What to work on = All of the data that follows should be output again without any alteration.

(Data items)
--

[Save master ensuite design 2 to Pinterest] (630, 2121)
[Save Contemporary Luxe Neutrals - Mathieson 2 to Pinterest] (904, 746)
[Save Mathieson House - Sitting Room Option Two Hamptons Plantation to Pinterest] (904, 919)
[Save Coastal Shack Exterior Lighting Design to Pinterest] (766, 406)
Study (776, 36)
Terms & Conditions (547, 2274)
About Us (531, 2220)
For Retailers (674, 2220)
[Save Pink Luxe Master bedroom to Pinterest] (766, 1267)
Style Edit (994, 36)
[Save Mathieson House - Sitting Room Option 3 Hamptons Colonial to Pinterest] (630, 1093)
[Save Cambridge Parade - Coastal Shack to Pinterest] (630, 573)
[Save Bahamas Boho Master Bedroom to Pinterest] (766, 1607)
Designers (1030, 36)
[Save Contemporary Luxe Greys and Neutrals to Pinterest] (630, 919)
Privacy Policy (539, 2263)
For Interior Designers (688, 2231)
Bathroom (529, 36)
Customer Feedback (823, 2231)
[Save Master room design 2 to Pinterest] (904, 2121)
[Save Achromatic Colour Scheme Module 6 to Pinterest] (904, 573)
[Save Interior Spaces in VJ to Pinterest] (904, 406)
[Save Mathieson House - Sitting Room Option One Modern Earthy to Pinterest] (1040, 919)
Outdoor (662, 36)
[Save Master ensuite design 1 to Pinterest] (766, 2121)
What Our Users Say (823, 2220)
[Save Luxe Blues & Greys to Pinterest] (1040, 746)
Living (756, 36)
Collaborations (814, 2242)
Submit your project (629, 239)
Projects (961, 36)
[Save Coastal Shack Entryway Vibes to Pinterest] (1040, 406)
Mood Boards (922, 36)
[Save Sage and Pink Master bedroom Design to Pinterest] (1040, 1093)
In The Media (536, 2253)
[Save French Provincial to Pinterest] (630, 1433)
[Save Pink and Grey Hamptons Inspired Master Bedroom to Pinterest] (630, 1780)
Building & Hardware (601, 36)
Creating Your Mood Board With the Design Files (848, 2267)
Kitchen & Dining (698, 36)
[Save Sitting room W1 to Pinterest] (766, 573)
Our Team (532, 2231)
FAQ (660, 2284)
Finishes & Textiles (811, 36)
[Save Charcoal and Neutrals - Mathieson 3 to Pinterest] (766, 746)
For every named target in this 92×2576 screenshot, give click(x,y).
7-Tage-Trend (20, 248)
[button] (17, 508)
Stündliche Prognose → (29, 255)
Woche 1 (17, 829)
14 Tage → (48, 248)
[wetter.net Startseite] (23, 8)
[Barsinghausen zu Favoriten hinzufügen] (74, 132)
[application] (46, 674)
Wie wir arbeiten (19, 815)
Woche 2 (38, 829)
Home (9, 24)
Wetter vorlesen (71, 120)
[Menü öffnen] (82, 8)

--

Final answer =
[Save master ensuite design 2 to Pinterest] (630, 2121)
[Save Contemporary Luxe Neutrals - Mathieson 2 to Pinterest] (904, 746)
[Save Mathieson House - Sitting Room Option Two Hamptons Plantation to Pinterest] (904, 919)
[Save Coastal Shack Exterior Lighting Design to Pinterest] (766, 406)
Study (776, 36)
Terms & Conditions (547, 2274)
About Us (531, 2220)
For Retailers (674, 2220)
[Save Pink Luxe Master bedroom to Pinterest] (766, 1267)
Style Edit (994, 36)
[Save Mathieson House - Sitting Room Option 3 Hamptons Colonial to Pinterest] (630, 1093)
[Save Cambridge Parade - Coastal Shack to Pinterest] (630, 573)
[Save Bahamas Boho Master Bedroom to Pinterest] (766, 1607)
Designers (1030, 36)
[Save Contemporary Luxe Greys and Neutrals to Pinterest] (630, 919)
Privacy Policy (539, 2263)
For Interior Designers (688, 2231)
Bathroom (529, 36)
Customer Feedback (823, 2231)
[Save Master room design 2 to Pinterest] (904, 2121)
[Save Achromatic Colour Scheme Module 6 to Pinterest] (904, 573)
[Save Interior Spaces in VJ to Pinterest] (904, 406)
[Save Mathieson House - Sitting Room Option One Modern Earthy to Pinterest] (1040, 919)
Outdoor (662, 36)
[Save Master ensuite design 1 to Pinterest] (766, 2121)
What Our Users Say (823, 2220)
[Save Luxe Blues & Greys to Pinterest] (1040, 746)
Living (756, 36)
Collaborations (814, 2242)
Submit your project (629, 239)
Projects (961, 36)
[Save Coastal Shack Entryway Vibes to Pinterest] (1040, 406)
Mood Boards (922, 36)
[Save Sage and Pink Master bedroom Design to Pinterest] (1040, 1093)
In The Media (536, 2253)
[Save French Provincial to Pinterest] (630, 1433)
[Save Pink and Grey Hamptons Inspired Master Bedroom to Pinterest] (630, 1780)
Building & Hardware (601, 36)
Creating Your Mood Board With the Design Files (848, 2267)
Kitchen & Dining (698, 36)
[Save Sitting room W1 to Pinterest] (766, 573)
Our Team (532, 2231)
FAQ (660, 2284)
Finishes & Textiles (811, 36)
[Save Charcoal and Neutrals - Mathieson 3 to Pinterest] (766, 746)
For every named target in this 92×2576 screenshot, give click(x,y).
7-Tage-Trend (20, 248)
[button] (17, 508)
Stündliche Prognose → (29, 255)
Woche 1 (17, 829)
14 Tage → (48, 248)
[wetter.net Startseite] (23, 8)
[Barsinghausen zu Favoriten hinzufügen] (74, 132)
[application] (46, 674)
Wie wir arbeiten (19, 815)
Woche 2 (38, 829)
Home (9, 24)
Wetter vorlesen (71, 120)
[Menü öffnen] (82, 8)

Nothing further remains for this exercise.